(Saved entries)
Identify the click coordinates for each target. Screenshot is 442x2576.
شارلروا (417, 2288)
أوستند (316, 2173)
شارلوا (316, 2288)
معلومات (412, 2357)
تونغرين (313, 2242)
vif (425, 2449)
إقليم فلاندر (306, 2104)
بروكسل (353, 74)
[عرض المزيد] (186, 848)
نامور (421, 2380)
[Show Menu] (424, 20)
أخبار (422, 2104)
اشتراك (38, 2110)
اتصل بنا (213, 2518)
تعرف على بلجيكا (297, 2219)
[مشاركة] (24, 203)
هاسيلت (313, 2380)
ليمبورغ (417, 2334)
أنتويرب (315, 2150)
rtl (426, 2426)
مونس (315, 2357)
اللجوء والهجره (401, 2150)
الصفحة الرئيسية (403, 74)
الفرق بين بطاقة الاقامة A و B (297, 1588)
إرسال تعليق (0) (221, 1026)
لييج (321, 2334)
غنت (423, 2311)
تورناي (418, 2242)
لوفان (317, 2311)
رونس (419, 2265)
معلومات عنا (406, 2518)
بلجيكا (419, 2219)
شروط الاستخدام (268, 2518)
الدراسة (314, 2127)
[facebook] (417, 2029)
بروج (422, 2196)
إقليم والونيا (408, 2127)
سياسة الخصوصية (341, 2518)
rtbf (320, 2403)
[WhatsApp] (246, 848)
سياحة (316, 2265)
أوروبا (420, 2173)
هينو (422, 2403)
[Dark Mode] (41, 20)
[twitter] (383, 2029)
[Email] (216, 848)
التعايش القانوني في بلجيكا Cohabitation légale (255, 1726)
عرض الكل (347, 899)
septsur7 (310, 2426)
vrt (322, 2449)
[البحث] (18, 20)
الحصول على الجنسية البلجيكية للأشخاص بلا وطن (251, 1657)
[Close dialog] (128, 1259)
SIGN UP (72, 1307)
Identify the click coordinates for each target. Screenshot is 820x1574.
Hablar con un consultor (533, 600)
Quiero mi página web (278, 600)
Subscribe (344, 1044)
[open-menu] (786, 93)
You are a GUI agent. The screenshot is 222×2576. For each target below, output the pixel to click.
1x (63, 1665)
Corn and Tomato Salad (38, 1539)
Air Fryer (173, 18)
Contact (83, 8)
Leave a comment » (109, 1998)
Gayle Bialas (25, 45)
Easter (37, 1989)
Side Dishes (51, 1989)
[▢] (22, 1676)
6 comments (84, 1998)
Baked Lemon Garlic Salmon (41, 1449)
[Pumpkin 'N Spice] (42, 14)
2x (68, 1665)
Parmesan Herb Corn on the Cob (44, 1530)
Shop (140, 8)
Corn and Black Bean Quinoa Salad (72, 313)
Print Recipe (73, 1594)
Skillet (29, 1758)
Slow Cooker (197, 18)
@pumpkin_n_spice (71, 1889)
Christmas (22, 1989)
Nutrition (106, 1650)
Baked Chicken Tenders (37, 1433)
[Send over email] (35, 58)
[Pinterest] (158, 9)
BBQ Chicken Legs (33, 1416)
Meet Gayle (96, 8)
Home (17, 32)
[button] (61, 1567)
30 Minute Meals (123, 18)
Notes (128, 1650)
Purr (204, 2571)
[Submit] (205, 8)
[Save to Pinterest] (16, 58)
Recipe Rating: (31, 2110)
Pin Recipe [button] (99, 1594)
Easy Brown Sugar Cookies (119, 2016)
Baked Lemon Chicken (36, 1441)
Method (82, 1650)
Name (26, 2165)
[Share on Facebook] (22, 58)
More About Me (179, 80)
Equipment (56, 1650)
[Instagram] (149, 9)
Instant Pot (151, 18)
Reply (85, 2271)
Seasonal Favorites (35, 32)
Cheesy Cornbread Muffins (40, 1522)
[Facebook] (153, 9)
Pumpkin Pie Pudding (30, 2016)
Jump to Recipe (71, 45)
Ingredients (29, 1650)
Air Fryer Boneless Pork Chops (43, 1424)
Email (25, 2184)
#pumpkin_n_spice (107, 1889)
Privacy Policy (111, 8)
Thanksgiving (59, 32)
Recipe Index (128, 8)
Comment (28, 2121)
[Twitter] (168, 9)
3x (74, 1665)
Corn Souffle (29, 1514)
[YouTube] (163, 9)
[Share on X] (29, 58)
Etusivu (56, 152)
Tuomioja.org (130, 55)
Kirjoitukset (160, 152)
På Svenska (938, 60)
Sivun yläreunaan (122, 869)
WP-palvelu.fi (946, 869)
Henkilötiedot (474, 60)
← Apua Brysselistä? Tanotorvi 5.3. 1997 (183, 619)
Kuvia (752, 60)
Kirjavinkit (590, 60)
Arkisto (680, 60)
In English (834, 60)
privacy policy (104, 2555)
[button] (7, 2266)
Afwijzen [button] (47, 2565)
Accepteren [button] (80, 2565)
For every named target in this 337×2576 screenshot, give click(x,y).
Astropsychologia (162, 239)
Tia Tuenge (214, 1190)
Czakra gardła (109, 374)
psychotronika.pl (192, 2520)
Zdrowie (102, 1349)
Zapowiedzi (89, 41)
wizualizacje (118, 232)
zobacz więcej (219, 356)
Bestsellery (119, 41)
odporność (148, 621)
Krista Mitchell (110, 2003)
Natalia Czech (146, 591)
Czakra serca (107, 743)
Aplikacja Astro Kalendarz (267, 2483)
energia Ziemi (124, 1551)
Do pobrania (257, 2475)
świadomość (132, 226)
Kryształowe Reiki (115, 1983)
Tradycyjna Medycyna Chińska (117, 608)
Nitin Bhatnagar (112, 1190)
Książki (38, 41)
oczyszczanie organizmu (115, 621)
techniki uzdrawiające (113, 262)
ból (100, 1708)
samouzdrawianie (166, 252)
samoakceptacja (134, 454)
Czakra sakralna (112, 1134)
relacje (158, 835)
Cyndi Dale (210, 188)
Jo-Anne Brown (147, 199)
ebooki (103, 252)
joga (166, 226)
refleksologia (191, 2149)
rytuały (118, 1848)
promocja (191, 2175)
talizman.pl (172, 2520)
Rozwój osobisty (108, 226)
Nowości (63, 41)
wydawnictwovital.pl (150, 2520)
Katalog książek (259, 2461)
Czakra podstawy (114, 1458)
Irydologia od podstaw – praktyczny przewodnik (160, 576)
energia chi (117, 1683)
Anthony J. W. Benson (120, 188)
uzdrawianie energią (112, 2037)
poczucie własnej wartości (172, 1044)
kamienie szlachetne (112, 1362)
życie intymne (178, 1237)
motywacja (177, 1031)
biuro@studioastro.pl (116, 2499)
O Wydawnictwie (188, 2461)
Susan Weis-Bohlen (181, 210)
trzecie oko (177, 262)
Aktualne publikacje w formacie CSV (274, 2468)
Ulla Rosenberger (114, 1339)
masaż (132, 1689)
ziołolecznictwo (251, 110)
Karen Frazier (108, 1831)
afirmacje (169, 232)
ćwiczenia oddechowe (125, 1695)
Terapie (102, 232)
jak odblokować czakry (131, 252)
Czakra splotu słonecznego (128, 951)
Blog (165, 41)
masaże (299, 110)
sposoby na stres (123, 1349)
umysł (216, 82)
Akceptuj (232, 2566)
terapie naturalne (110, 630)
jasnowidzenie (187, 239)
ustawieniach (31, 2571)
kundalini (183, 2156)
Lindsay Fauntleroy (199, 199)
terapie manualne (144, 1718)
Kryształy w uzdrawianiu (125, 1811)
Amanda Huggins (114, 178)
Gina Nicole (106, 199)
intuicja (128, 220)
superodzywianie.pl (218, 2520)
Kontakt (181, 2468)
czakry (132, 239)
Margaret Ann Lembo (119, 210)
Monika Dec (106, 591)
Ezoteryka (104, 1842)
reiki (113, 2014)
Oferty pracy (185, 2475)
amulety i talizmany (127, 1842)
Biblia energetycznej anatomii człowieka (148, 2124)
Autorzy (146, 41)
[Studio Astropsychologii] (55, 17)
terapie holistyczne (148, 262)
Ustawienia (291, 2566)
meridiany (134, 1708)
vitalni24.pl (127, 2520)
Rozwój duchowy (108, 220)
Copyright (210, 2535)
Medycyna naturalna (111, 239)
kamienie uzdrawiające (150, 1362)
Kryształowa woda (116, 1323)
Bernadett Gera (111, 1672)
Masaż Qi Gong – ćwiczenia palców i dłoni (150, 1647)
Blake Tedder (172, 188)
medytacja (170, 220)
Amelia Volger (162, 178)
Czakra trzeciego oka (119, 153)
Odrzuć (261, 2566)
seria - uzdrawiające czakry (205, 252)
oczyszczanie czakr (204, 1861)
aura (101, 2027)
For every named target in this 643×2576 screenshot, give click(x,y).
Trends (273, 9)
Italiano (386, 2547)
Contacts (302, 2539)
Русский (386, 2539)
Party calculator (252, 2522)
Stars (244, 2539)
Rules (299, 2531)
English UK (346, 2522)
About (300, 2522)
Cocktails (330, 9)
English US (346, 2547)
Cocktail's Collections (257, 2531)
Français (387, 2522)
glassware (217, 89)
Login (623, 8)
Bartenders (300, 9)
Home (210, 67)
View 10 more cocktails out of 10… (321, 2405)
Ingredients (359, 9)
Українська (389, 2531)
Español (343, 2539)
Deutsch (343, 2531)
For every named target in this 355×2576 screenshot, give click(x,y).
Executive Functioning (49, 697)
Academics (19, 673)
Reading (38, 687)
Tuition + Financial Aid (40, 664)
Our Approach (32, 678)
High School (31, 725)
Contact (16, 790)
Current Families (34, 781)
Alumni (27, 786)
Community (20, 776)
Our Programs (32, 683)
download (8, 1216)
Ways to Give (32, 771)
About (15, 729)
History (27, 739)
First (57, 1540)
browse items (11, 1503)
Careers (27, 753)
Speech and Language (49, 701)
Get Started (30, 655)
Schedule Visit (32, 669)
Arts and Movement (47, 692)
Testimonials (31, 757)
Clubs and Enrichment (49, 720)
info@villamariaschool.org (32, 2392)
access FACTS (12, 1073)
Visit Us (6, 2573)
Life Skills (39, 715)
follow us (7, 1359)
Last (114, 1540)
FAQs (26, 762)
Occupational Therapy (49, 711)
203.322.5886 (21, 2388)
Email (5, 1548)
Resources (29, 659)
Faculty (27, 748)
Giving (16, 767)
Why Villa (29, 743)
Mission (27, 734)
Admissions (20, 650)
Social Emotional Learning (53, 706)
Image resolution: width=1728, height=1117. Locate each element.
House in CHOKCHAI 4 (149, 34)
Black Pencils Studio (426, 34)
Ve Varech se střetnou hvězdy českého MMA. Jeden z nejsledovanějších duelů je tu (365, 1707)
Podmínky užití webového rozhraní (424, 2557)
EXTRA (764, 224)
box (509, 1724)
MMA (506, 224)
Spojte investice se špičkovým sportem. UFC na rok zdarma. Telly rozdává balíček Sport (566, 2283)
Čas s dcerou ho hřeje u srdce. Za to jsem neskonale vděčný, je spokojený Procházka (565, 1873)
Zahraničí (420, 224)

- Exercise instructions:
Above are the records; from them, give again exactly the lines from the one containing "Resources (29, 659)" to the one containing "MMA (506, 224)", both lines included, and nothing more.

- Your solution:
Resources (29, 659)
Faculty (27, 748)
Giving (16, 767)
Why Villa (29, 743)
Mission (27, 734)
Admissions (20, 650)
Social Emotional Learning (53, 706)
Image resolution: width=1728, height=1117. Locate each element.
House in CHOKCHAI 4 (149, 34)
Black Pencils Studio (426, 34)
Ve Varech se střetnou hvězdy českého MMA. Jeden z nejsledovanějších duelů je tu (365, 1707)
Podmínky užití webového rozhraní (424, 2557)
EXTRA (764, 224)
box (509, 1724)
MMA (506, 224)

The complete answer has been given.